What caught my eye on this occasion, however, was that all of the messages had one thing in common – a link to a specific app on Apple’s iTunes store.
Clearly they are spam. The messages are out of context of the content of the articles that they are commenting on, and all share the same characteristics (single name, they’ve given a seemingly random Gmail address, and – the clincher – they are all pointing to the same iPhone app for no apparent reason).
Comment spam like this isn’t unusual, but for some reason my interest was piqued enough to dig a little deeper than I would normally bother.
Obviously I haven’t allowed any of the spammy comments to be published, but if you were to visit that link – https://itunes.apple.com/us/app/sms-timer-schedule-any-sms-posting/id1084070665?mt=8 – you would find yourself on a page promoting an iPhone app called “SMS timer – schedule any sms posting”.
The SMS Timer sells for $1.99, and despite being released in February last year still hasn’t garnered any reviews. My guess is that it’s not proving that popular.
The app is developed by a firm called Softbroke who have produced dozens of other apps for both the iPhone and iPad, and some for Android too. These include Super Matteo (who definitely shouldn’t be mixed up with a popular Italian plumber called Mario as he jumps through “100 action packed levels with boss fights, mysterious castles, trolls and wizards.”)
Super Matteo hasn’t had stellar success on the App Store either. Unlike SMS Timer it’s a free app, but hasn’t managed to generate enough excitement (or disdain) to gather any reviews from the public.
A visit to Softbroke’s website suggests that the company is based in Tallinn, the capital city of Estonia, and that it provides white labelling services for individuals who wish to run their own gambling website, or launch a smartphone game, but don’t have the ability to do all the donkey work for themselves.
Curiously, Softbroke says it offers search engine optimisation (SEO) services – although it gives no more details as to precisely what that entails.
Why would anyone want to post hundreds of comments on blogs pointing to an iPhone app? My guess is that whoever was behind the spam campaign believes that this would somehow boost the app’s chances of appearing in search engines, and may drive traffic to the apps.
But that’s never going to happen while their obvious spammy comments end up in the sin-bin.
Quite who would have an interest in promoting the app remains a mystery. I’ll leave it to you to figure out who potential suspects might be.

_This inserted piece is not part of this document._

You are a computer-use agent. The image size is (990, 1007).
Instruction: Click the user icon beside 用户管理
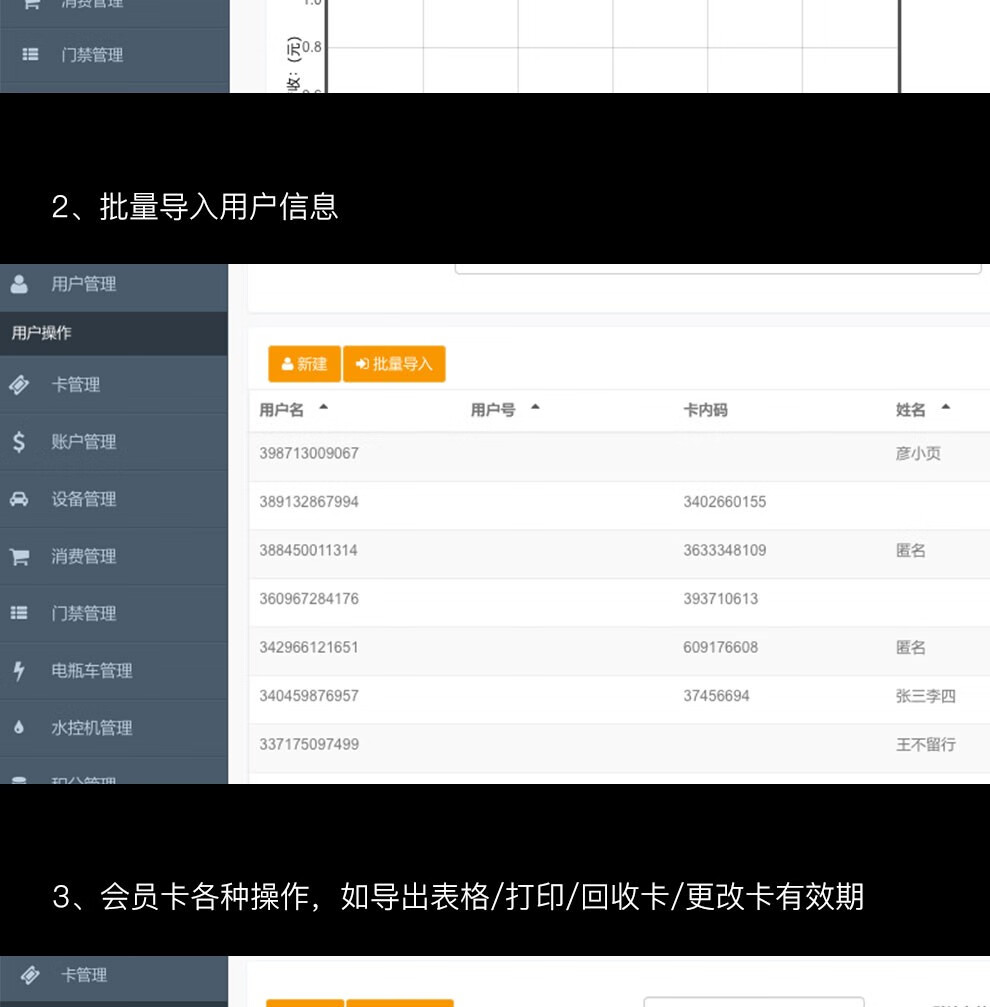(x=19, y=284)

You mean to say my Mum *doesn't* really think my website's loading speed is incredible, and that I'm doing a distinctive trick?
#gutted!
Mr. Cluely:
Speaking about spam: Late last night in the mail was a note saying I've been pwned (again). I did sign up for these notices. Apparently the River City Media spam list got hacked and about 393,304,309 email addresses, IP addresses, names, physical addresses have been stolen. This led to a website MacKeeper by Zeobit, resold by StackSocial. Where have I seen that before? I also was inadvertently involved in a lot of fabricated data being lifted from Zoosk. River city Media is one of those data miners/storage companies, most of which are up to no good. If you want I can forward you the letter.
My regional bank sent some security tips which included shredding. I forgot to tell them to use a cross cut shredder. I did manage to let them know about burning the shredded docs in their fire place or BBQ grill. I said burn random portions as they fall out of the shredder or mix the shreds up and grab some here and there. Or else burn random bags of sensitive confeti. We're not allowed open burning here so we stuff our landfills instead.)
Discover Card now allows spaces in the password. I've used that. I haven't remembered to use phony family names as you suggested. Mine will vaguely sound like swear words in certain portions. Duck Shoe does not vaguely sound like a swear word..Duck Soup does.
I did answer a security question concerning my favorite activity: masturbation. I do wash my hands to avoid (G)uming up the keyboards.
Endeavoring harder and harder to avoid identity theft,
Yours,
Sticky Fingers Mike.
I particularly like the one from someone who is still excited about owning an iPhone 3GS – a model that was first sold almost 8 years ago!
If they are going to use a spam-bot you'd think they'd at least update the message templates from time to time!